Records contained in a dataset

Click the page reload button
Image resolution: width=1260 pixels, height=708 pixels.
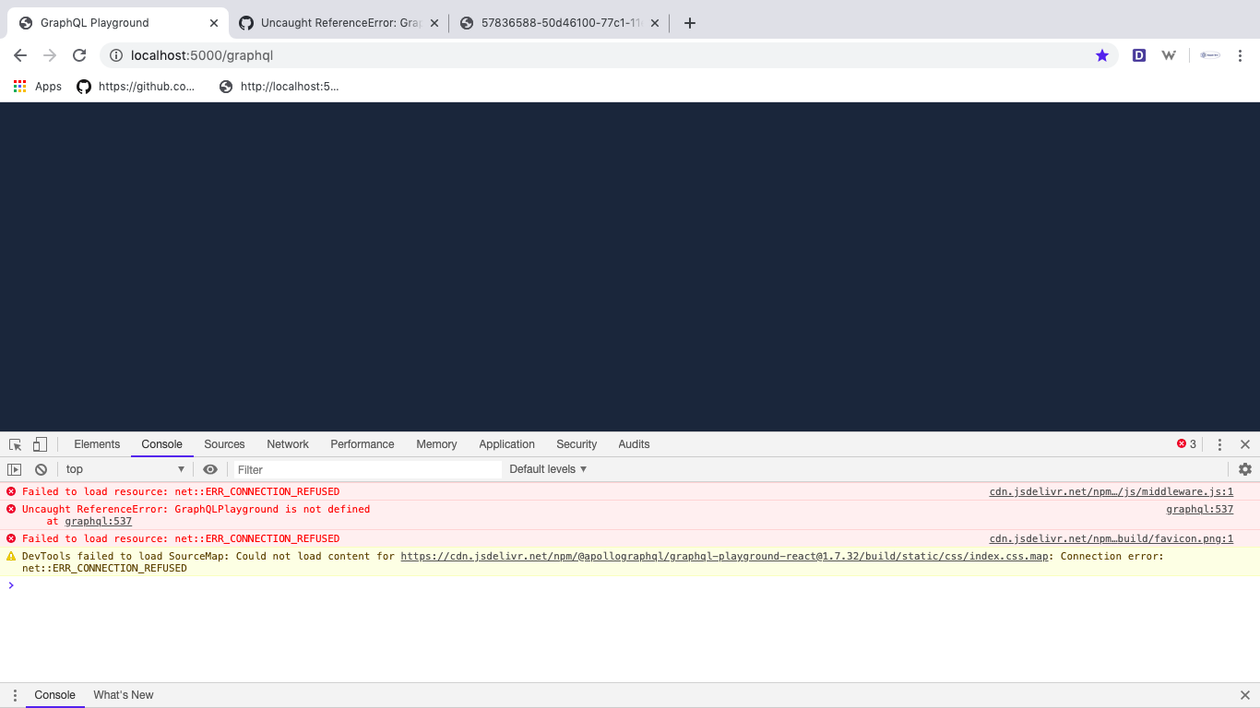click(x=79, y=55)
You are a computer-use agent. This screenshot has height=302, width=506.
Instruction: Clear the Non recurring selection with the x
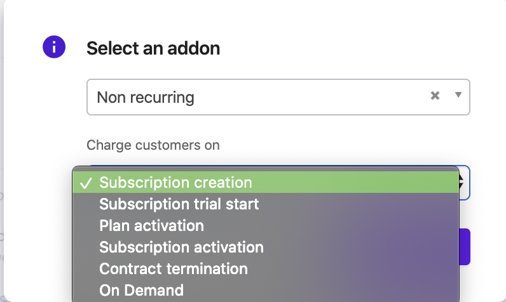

TASK OBJECTIVE: All the records above must be retyped exactly, except for their pictures.

TASK OUTPUT:
Click the page reload button
Image resolution: width=1260 pixels, height=708 pixels.
click(x=79, y=55)
You are a computer-use agent. This screenshot has height=302, width=506.
Instruction: Clear the Non recurring selection with the x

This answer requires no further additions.